- Born: Kojii de Burca Dublin, Ireland
- Occupations: Actress and model
- Spouse: Cyril Helnwein ​ ​(m. 2005; div. 2021)​
- Parent: Enda Wyatt
- Website: www.kojiihelnwein.com

= Kojii Helnwein =

Irish actress, musician and model

Kojii Helnwein (/ˈkoudʒi ˈhɛlənwain/; ) is an Irish actress, musician and model.

==Early life and family==
De Burca was born in Dublin, Ireland, the daughter of musician Enda Wyatt of Irish rock band An Emotional Fish. She was raised in Tallaght in south Dublin.

She studied technical stage training and worked as a freelance stage manager for four years in Irish theatres and a Parisian circus.

In 2004, Kojii met her now ex-husband, fine-art photographer Cyril Helnwein when she posed for his "Ethereal" series. Cyril Helnwein is the eldest son of Austrian artist Gottfried Helnwein. Kojii and Cyril were married in 2005 and divorced in 2021.

==Acting==
Kojii studied acting in Los Angeles at the Acting Center and at the Irish Film Academy in Ireland.

Performances have included:
- Urban Traffik (pre-production)
- The O'Brien's, 2013
- The World Ends Without You (short), 2010
- Terra Incognita (2010), with Juliette Lewis and Michael Des Barres

==Modelling==
Helnwein was engaged by Rebecca Morgan of Morgan the Agency in Ireland.

After her first modelling job for John Rocha Helnwein began working full-time in print, runway, and commercial modelling.

She has been seen in numerous magazines, including, Fit Pregnancy, Women's Wear Daily, Cosmopolitan, Elle, BPM, Prudence, Tatler and Vogue.
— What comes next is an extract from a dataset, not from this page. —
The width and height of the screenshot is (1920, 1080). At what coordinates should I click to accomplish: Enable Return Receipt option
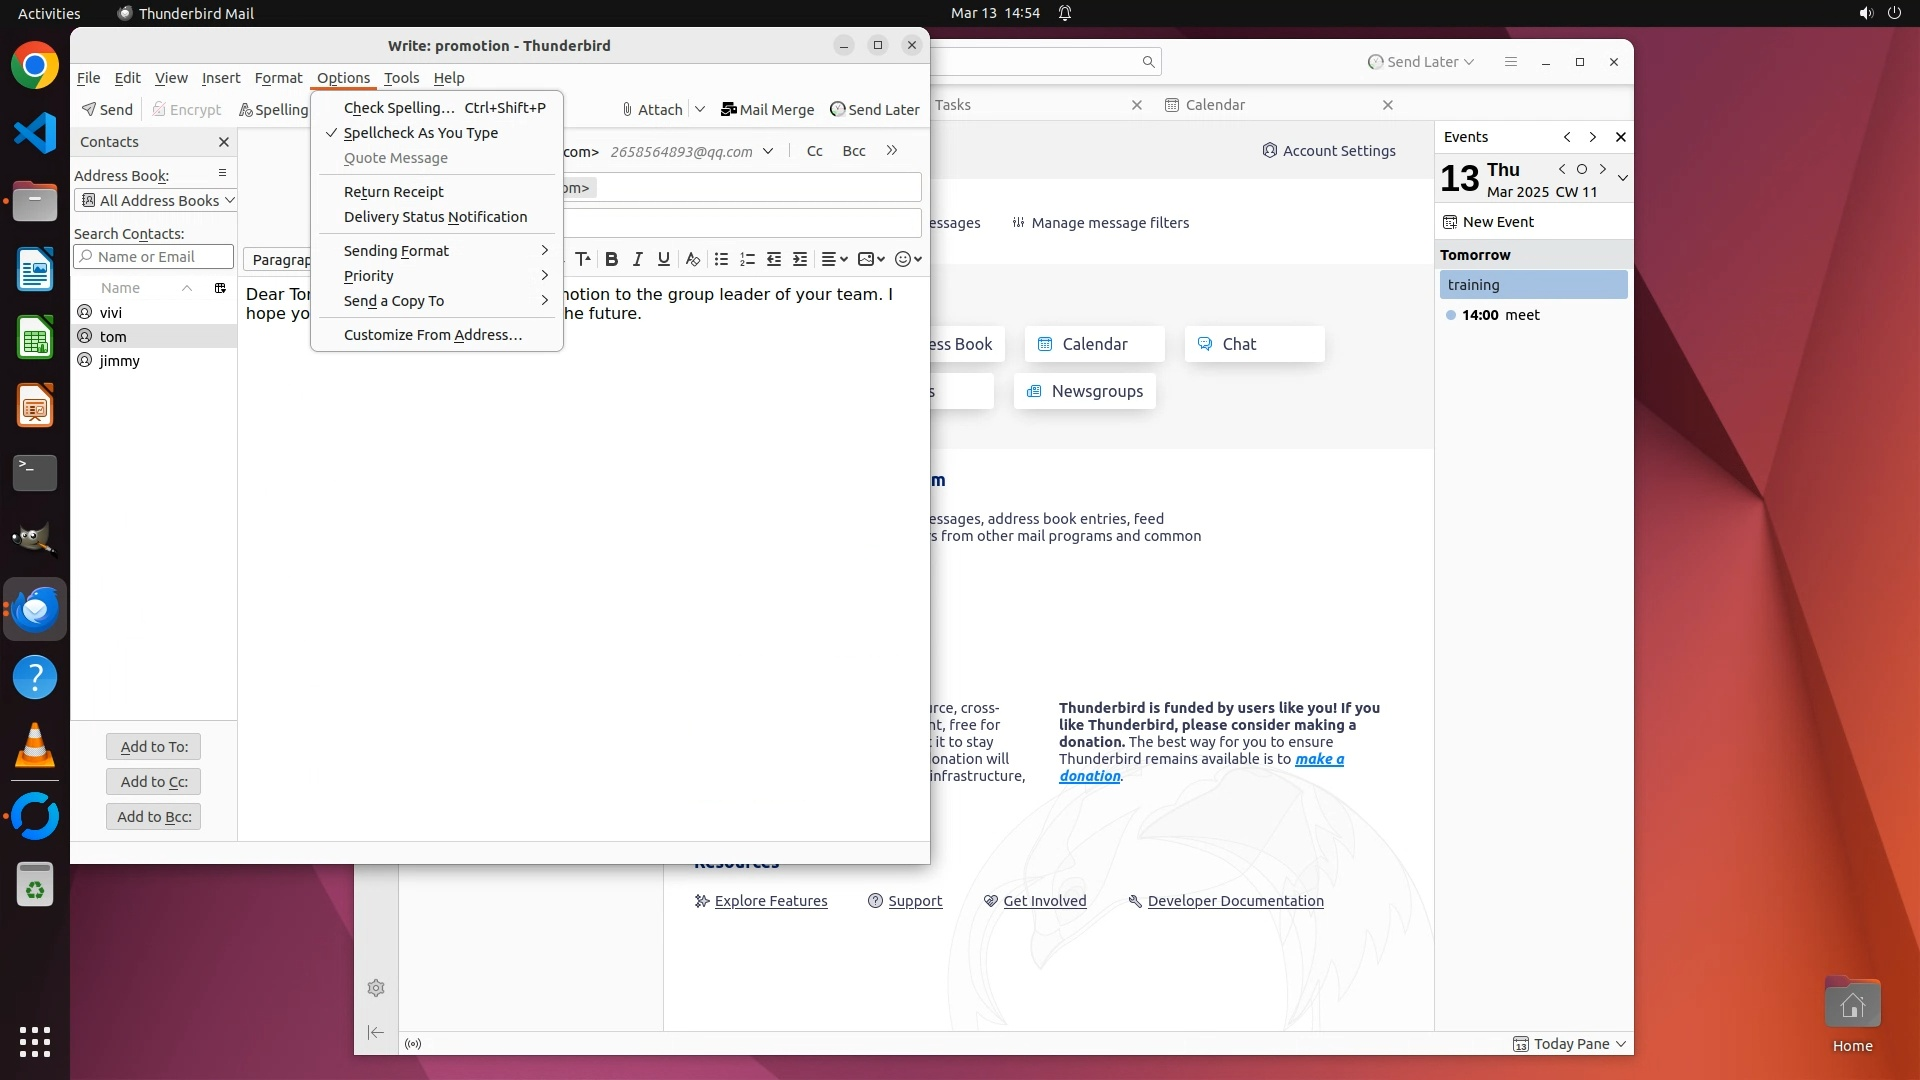[x=393, y=192]
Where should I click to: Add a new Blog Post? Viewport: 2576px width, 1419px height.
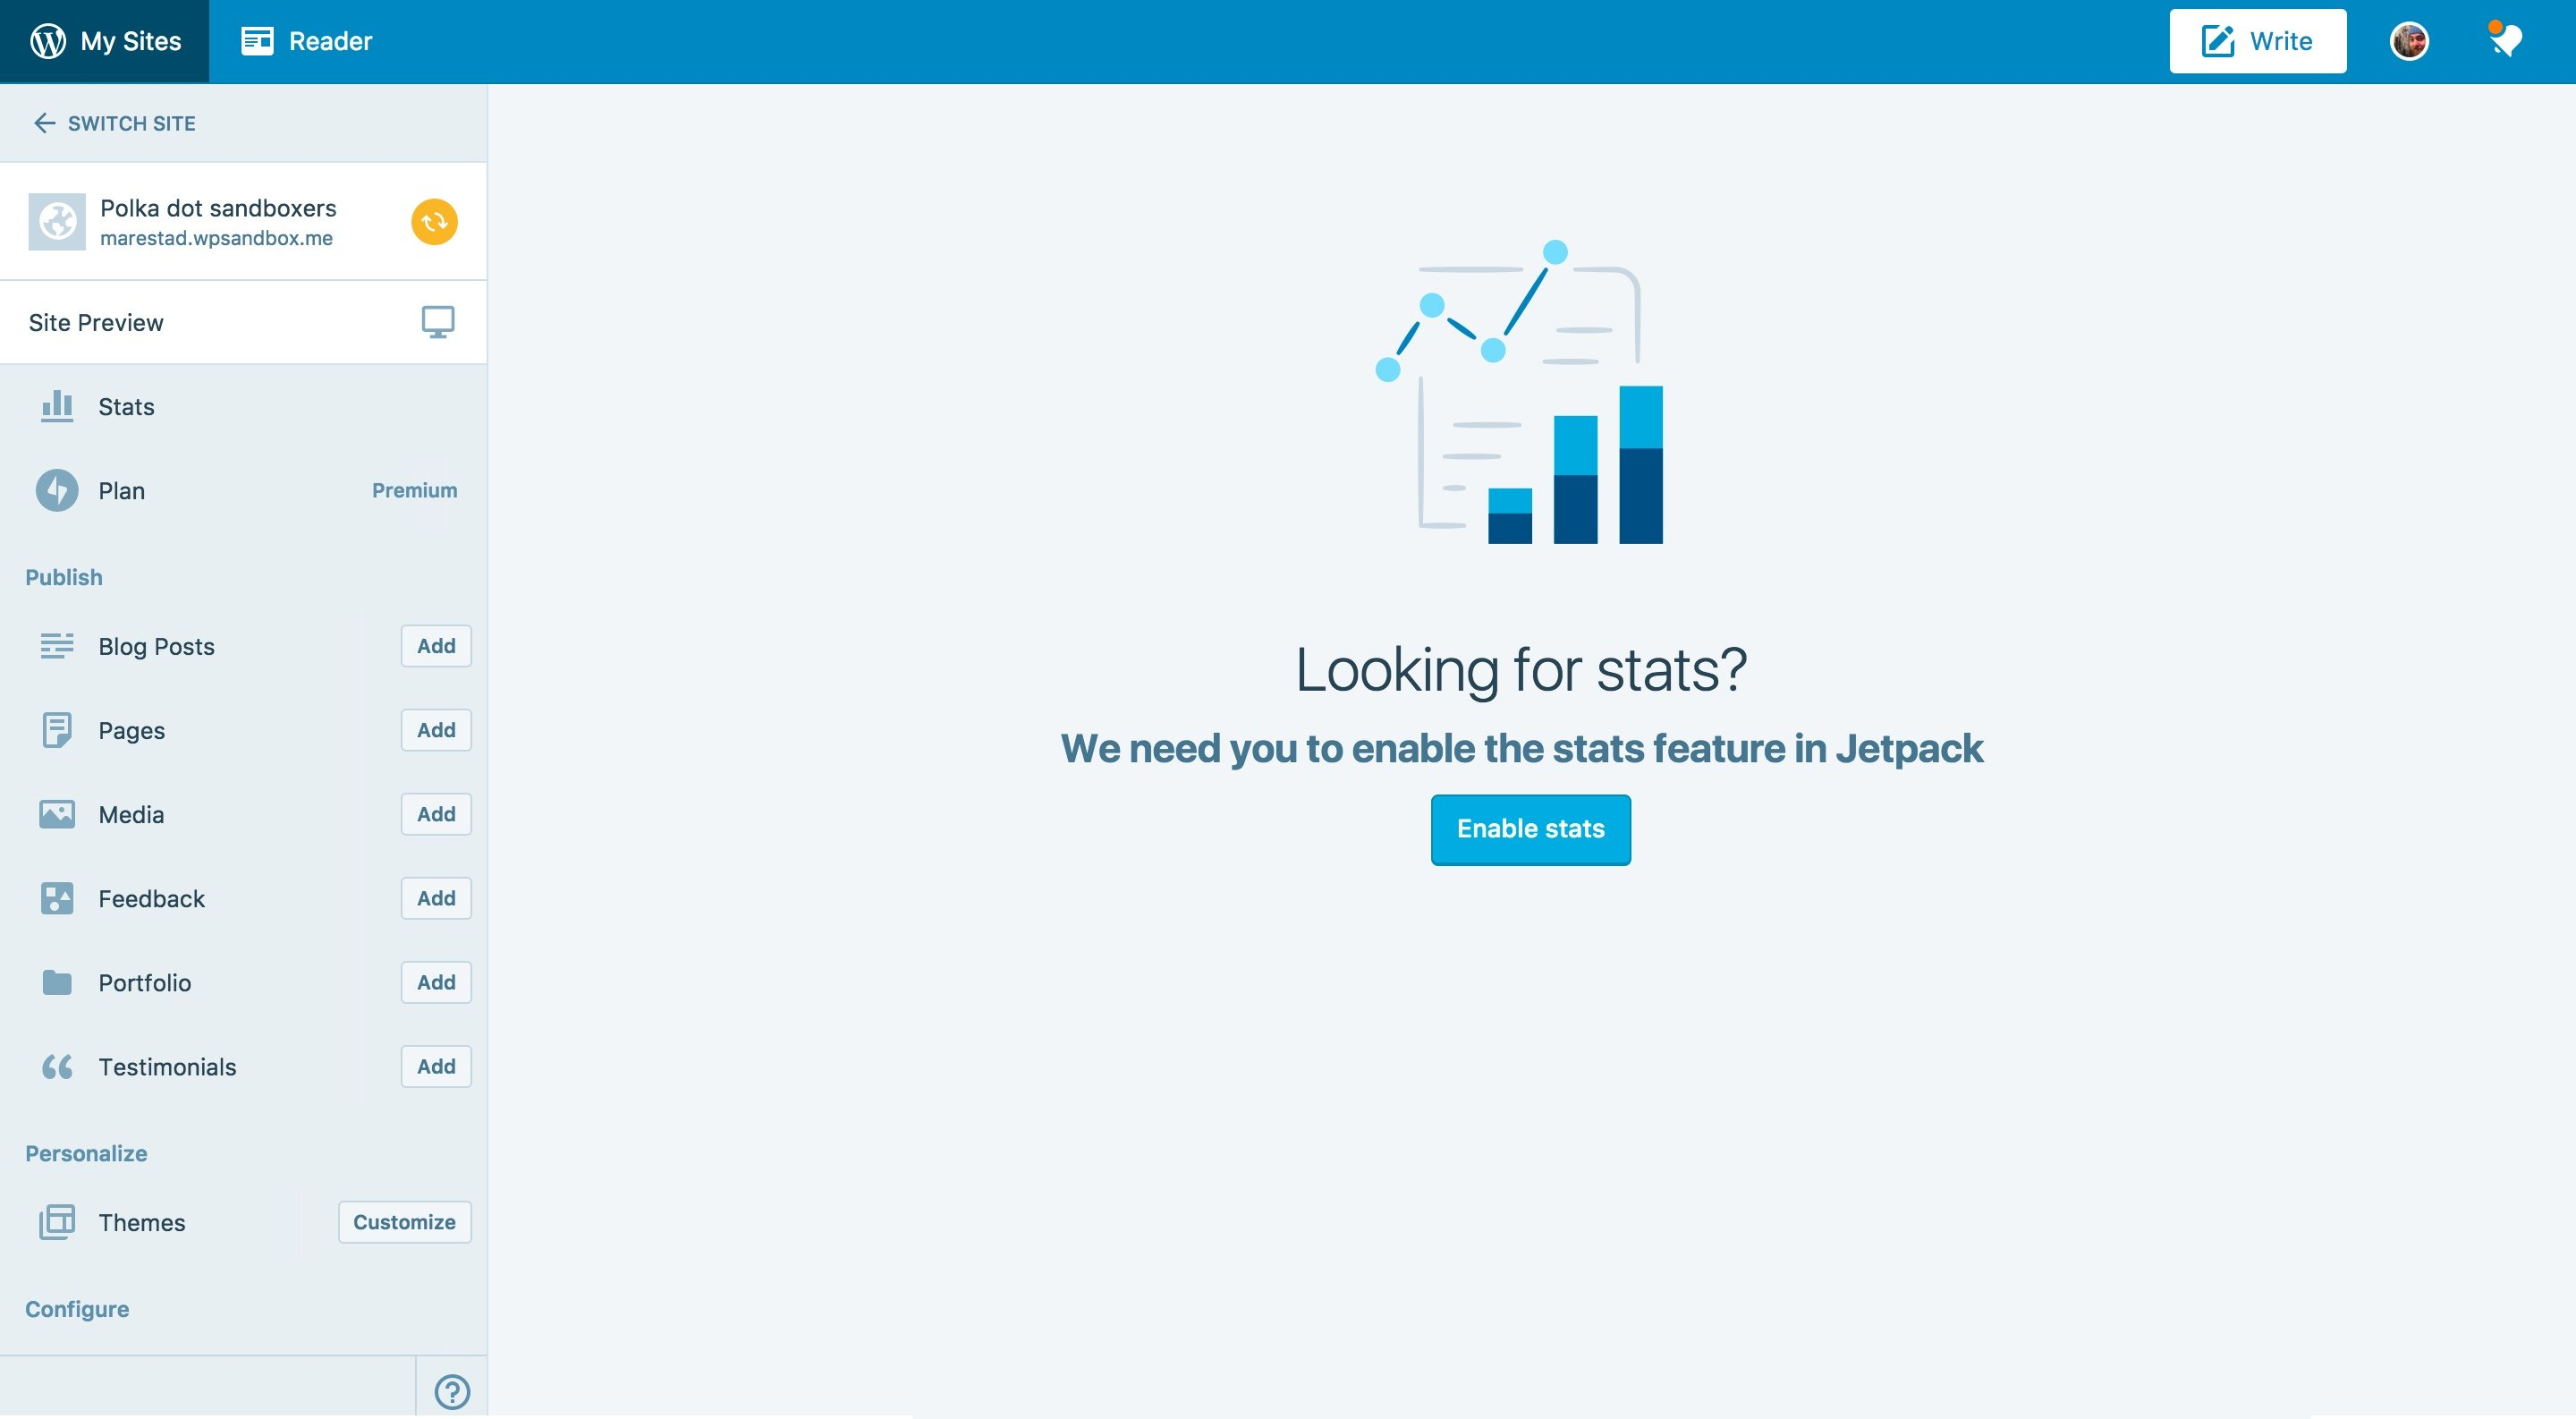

She has appeared in adverts and catalogues for companies such as, O.P.I., Got2b, Louis Verdad, Ed Hardy, Coca-Cola, Toni and Guy and Gap.

Helnwein appears in national advertisements in the United States for clients such as Target, Mitsubishi, Comcast, Marshalls and in Ireland for clients such as O2, Pigsback and TV3. She has also become known in Ireland for a long-standing appearance in a TV3 ident where she is featured singing the networks jingle alongside her band.. There is also a horror version of the ident where the band nembers seriously injuire and in one case even kill each other

Helnwein's runway clients have included Prada, Jimmy Choo, Jeffrey Sebelia, Eduardo Lucero, A-Wear, Smet, GenArt and Whitley Kros to name just a few.

Helnwein appeared on Project Runway (Season 6) and the companion show Models of the Runway (Season 1). This show aired on Lifetime TV 20 August 2009. Kojii has also been regularly seen on RTÉ's Off The Rails, Late Late Show, and Live at 3, and TV3's Ireland AM

==Music==
In 2006 Helnwein started touring with her band, also known as Kojii in Ireland. She sings, writes music and lyrics, and plays guitar. The same year she recorded and released a self-titled album, Kojii.